Copy out the lines below word for word, everything from the line containing "at (234, 152)." down to the line containing "national-emblem-icon is located", including both of those lines.

## Items listed in a dataset
···

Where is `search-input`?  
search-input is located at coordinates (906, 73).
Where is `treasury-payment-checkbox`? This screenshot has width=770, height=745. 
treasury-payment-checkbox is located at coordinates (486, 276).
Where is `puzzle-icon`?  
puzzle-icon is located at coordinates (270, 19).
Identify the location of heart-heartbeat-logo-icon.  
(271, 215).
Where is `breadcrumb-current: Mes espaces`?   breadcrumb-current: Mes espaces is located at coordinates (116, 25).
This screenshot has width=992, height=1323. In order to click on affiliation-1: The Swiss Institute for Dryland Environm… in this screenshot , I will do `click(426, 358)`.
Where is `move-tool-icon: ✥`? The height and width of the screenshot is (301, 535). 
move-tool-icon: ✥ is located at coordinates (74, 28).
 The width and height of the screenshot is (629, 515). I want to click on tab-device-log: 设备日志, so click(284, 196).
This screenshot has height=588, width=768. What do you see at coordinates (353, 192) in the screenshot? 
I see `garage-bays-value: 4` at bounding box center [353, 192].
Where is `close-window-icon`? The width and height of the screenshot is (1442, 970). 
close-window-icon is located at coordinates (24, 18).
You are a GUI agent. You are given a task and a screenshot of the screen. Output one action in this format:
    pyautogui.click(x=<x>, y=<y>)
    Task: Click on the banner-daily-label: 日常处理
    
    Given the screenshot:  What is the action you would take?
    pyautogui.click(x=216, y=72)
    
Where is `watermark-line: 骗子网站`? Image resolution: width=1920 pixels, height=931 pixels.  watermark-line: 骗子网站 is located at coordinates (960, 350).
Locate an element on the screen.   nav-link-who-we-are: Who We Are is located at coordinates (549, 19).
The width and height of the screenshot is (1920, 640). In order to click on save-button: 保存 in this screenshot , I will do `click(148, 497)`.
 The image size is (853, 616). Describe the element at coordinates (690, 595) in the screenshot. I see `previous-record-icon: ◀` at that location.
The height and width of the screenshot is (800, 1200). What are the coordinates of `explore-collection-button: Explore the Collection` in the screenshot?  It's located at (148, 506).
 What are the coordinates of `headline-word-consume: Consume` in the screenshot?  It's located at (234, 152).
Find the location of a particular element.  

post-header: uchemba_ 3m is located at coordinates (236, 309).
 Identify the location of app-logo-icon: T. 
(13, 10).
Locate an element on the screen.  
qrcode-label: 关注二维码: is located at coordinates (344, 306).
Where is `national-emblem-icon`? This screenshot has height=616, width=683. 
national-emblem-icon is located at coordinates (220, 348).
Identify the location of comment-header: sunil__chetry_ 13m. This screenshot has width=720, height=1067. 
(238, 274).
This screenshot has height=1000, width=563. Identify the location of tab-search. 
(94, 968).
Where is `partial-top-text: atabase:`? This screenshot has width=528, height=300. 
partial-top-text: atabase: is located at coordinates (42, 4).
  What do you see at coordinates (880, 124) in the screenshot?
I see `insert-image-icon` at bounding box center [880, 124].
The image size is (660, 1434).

···

## Response to the task
 What are the coordinates of `headline-word-consume: Consume` in the screenshot?  It's located at (234, 152).
Find the location of a particular element.  

post-header: uchemba_ 3m is located at coordinates (236, 309).
 Identify the location of app-logo-icon: T. 
(13, 10).
Locate an element on the screen.  
qrcode-label: 关注二维码: is located at coordinates (344, 306).
Where is `national-emblem-icon`? This screenshot has height=616, width=683. 
national-emblem-icon is located at coordinates (220, 348).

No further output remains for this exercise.